Writer's picture: Ashok K PandeyAshok K Pandey

By Ashok Pandey and Amit Kumar


Sir Ken Robinson (1950-2020), in his famous Ted talk “Do Schools Kill Creativity?” shook the conscience of educators worldwide. “Explorer’s Academy,” he answered to school children, who wanted to know what he would like to call his dream school. As NEP 2020 takes-off, amid high expectations, we need to future proof education.


Everything revolves around teaching and learning. Pedagogy must evolve to make education more experiential, holistic, inquiry-driven, discussion-based, flexible and enjoyable. Linking curriculum with industry and real-life will engage the learners. The pedagogy must also shun predictable pattern. The stimulus-response-learning model should give way to meeting challenges, experiencing the excitement and owning of knowledge.
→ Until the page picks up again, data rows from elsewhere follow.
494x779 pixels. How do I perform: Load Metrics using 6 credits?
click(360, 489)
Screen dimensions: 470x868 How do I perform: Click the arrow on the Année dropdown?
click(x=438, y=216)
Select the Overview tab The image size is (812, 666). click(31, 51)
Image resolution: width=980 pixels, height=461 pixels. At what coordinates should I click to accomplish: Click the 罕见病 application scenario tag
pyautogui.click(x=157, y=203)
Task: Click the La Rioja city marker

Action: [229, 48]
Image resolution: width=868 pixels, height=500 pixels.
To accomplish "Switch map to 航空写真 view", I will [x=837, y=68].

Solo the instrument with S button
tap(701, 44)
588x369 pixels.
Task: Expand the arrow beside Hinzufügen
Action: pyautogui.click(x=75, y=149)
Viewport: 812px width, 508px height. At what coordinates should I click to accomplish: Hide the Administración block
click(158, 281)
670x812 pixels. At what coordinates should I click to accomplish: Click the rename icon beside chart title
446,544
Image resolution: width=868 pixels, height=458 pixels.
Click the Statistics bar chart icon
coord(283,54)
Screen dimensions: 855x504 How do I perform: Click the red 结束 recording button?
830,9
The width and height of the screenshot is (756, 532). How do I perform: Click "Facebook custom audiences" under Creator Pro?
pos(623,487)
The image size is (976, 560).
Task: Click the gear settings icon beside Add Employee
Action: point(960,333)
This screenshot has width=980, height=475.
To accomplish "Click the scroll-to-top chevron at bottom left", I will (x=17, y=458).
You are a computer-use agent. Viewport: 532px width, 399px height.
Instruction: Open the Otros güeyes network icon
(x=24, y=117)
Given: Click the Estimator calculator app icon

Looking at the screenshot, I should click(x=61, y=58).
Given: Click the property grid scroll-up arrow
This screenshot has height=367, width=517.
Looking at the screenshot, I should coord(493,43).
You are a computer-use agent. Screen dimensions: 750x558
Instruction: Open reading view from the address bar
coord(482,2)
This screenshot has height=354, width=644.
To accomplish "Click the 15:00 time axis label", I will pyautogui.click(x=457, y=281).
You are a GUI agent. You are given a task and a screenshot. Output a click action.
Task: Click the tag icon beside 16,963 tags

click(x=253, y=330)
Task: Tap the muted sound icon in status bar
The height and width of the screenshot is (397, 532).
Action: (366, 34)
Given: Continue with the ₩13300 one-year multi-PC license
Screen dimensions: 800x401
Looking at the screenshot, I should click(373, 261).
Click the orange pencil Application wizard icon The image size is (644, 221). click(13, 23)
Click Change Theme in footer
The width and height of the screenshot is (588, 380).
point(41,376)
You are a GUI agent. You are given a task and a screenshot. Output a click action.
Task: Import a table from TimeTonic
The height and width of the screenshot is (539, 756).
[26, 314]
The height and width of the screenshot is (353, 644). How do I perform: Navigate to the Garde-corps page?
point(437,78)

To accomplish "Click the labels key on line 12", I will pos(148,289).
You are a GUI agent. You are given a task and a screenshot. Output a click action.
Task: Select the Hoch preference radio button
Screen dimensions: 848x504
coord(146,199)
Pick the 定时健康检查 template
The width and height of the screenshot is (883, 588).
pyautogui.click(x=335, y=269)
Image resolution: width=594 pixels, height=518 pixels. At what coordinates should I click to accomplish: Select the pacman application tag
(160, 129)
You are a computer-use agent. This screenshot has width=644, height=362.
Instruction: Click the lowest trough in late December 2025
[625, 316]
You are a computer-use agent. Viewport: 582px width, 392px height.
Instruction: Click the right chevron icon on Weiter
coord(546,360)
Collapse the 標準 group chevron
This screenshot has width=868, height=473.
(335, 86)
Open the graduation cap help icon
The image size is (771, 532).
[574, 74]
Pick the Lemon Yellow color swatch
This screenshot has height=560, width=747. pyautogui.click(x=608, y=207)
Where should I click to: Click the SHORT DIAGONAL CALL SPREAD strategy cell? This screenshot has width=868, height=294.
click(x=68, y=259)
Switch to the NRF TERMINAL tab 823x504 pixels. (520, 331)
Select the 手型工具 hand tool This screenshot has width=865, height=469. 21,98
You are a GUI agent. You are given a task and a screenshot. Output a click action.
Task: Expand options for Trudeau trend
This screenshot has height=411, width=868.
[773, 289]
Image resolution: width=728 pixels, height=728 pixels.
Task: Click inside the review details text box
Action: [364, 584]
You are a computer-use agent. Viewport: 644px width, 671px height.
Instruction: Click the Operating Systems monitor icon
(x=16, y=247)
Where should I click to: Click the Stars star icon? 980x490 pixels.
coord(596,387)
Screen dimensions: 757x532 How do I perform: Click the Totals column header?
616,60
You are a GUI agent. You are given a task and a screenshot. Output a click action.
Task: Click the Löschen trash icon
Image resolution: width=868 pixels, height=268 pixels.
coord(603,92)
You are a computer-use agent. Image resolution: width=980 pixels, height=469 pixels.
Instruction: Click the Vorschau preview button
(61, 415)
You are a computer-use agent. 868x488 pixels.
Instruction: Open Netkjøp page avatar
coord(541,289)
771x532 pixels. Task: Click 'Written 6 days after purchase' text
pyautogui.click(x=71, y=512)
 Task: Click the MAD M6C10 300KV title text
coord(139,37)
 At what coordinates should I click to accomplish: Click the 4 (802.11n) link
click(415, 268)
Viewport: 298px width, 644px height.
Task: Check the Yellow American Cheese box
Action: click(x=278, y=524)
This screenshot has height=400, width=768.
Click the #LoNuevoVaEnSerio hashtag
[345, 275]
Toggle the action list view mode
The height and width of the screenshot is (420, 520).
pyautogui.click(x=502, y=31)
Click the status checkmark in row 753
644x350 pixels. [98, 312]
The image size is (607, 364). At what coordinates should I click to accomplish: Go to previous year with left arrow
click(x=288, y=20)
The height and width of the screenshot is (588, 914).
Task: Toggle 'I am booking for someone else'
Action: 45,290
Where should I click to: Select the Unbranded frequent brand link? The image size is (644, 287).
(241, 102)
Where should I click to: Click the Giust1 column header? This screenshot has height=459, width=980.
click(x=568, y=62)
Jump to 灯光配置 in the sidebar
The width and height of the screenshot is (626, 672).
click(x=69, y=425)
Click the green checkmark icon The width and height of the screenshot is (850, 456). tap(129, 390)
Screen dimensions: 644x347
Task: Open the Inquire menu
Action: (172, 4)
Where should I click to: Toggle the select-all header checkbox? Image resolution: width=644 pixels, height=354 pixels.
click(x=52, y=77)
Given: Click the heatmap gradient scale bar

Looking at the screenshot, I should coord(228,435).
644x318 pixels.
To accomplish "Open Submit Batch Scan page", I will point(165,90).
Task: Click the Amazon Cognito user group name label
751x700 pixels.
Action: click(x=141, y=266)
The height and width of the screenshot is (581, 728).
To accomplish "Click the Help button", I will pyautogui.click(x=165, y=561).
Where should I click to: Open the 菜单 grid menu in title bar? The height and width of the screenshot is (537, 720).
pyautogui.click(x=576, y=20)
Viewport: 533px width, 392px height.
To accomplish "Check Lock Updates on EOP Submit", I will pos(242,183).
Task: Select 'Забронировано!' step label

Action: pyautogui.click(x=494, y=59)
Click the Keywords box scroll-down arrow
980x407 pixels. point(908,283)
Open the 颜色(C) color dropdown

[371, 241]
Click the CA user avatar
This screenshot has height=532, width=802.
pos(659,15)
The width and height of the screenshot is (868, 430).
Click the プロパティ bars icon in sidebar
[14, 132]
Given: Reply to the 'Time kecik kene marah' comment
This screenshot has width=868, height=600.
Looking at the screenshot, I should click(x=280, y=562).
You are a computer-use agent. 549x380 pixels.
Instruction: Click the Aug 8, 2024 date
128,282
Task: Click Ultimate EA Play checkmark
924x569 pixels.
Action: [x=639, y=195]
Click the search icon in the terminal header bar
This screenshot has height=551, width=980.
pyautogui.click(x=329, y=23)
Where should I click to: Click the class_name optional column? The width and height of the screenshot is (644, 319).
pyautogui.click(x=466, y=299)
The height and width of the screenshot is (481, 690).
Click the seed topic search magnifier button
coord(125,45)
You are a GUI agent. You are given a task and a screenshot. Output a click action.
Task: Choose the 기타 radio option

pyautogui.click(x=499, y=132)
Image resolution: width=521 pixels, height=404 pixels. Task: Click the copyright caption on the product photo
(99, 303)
Health and well-being is important. The Lancet report on Child and Adolescent Health, 2019 concludes that addressing the challenge of malnutrition and overweight is essential to ensure optimal cognitive growth, overall health and productivity. In India, successive Governments have launched many schemes to improve food and nutrition for children. However, there is a need to integrate physical well-being, nutrition efficiency, and emotional health linking with quality education. NEP 2020 acknowledges that undernourished and unwell children cannot learn optimally and proposes that well trained social workers, counsellors, and community will support the schooling system.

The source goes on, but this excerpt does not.